§ Text excerpt:
○ ○ ○
A Society Changes . . .

The plague struck at a time when society was in upheaval. The Catholic Church was losing importance as a guiding force in national politics. Eventually there was a break in the church resulting in two popes, one in Avignon and one in Rome; countries began "taking sides" in the split, further weakening church influences. The Hundred Years War for the throne of France brought new weapons and methods of fighting, and suddenly the "troops" of commoners were just as vital in battle as the nobles. Weather was changing, with colder winters and wetter summers, which affected crops and resulted in widespread famine in the early 14th century (BBC).


Beguin notes in "Post Plague Social, Economic, and Historical Characteristics of Chaucer’s Pilgrims" that before the plague struck, eighty percent of England's population consisted of laborers and tenant farmers, or family members of laborers and tenant farmers. As the population rapidly died off, there were fewer serfs to work the fields, tend the animals, and keep the manors and castles running. There were also fewer people of any class available to buy products such as grain and meat. Farms contracted in size, and those who were still alive to work them were now able to demand wages, cheaper rent, or better working conditions -- the law of supply and demand at work even in medieval times (Beguin).
○ ○ ○
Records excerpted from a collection
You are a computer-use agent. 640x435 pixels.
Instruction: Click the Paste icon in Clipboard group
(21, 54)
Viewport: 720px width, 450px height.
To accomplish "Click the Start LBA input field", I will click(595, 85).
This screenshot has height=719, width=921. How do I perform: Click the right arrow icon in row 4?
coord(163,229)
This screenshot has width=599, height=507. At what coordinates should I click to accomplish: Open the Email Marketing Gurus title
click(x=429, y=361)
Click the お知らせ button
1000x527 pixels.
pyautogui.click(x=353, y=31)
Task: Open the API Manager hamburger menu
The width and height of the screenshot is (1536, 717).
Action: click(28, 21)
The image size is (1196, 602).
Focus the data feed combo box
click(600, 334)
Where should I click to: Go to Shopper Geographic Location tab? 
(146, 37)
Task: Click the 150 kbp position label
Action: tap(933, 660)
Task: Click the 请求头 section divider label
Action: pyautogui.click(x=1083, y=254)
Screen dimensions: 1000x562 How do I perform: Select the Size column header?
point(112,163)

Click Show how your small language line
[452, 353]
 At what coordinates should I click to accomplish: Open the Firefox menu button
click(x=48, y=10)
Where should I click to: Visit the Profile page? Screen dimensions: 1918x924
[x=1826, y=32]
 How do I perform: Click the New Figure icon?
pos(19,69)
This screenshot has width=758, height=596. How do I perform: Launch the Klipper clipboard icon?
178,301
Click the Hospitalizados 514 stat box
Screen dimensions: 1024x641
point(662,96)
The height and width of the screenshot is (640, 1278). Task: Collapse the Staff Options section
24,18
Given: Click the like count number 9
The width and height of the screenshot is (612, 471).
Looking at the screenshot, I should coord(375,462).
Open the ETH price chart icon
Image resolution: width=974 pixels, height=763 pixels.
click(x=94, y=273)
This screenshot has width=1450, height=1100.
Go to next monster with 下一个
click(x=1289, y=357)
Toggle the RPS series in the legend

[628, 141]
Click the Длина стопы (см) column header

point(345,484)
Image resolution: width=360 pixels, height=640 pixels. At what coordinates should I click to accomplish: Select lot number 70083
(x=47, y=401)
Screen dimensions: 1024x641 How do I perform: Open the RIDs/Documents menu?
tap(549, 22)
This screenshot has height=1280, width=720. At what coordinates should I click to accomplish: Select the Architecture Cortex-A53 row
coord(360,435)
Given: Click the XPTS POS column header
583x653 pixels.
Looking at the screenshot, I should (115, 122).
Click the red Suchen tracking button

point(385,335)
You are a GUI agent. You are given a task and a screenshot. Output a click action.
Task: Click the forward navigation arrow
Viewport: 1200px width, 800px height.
○ ○ ○
§ Tasks and exercises:
(1) According to the text about the plague and society, what share of England's population were laborers and tenant farmers, or their family members, before the plague struck?
(2) Output the text about the plague and society between "Beguin notes in" and "medieval times (Beguin).", inclusive.
(3) Go on with the text about the plague and society from where it stops.

§ Responses per task:
(1) Eighty percent.

(2)
Beguin notes in "Post Plague Social, Economic, and Historical Characteristics of Chaucer’s Pilgrims" that before the plague struck, eighty percent of England's population consisted of laborers and tenant farmers, or family members of laborers and tenant farmers. As the population rapidly died off, there were fewer serfs to work the fields, tend the animals, and keep the manors and castles running. There were also fewer people of any class available to buy products such as grain and meat. Farms contracted in size, and those who were still alive to work them were now able to demand wages, cheaper rent, or better working conditions -- the law of supply and demand at work even in medieval times (Beguin).

(3)
Farmers Using Rakes, Forkes and Scythes, illustration from the "Book of Hours", 1410

Another aspect of the decreased population was that those who remained were able to take or use items left behind by the dead. One theory posits that the Franklin in Canterbury Tales may have so much land and wealth because he appropriated the land that was left behind by his neighbors (Beguin).


The Church continued to lose importance after the plague years. A good number of clergy members perished from disease, and those who were left were unable to answer the constant questions of "Why did God do this to us?" Their only answer was that the plague was a sign of God's anger at the sins and degradation on earth. People became disillusioned with Church teachings when they realized all their prayers, abstinence, pilgrimages, and pardons could not save them. Clergy members who deliberately avoided the sick during the plague and refused to offer Last Rites or comfort to grieving families may have survived the disease, but were looked upon with disdain by their parishioners (Beguin).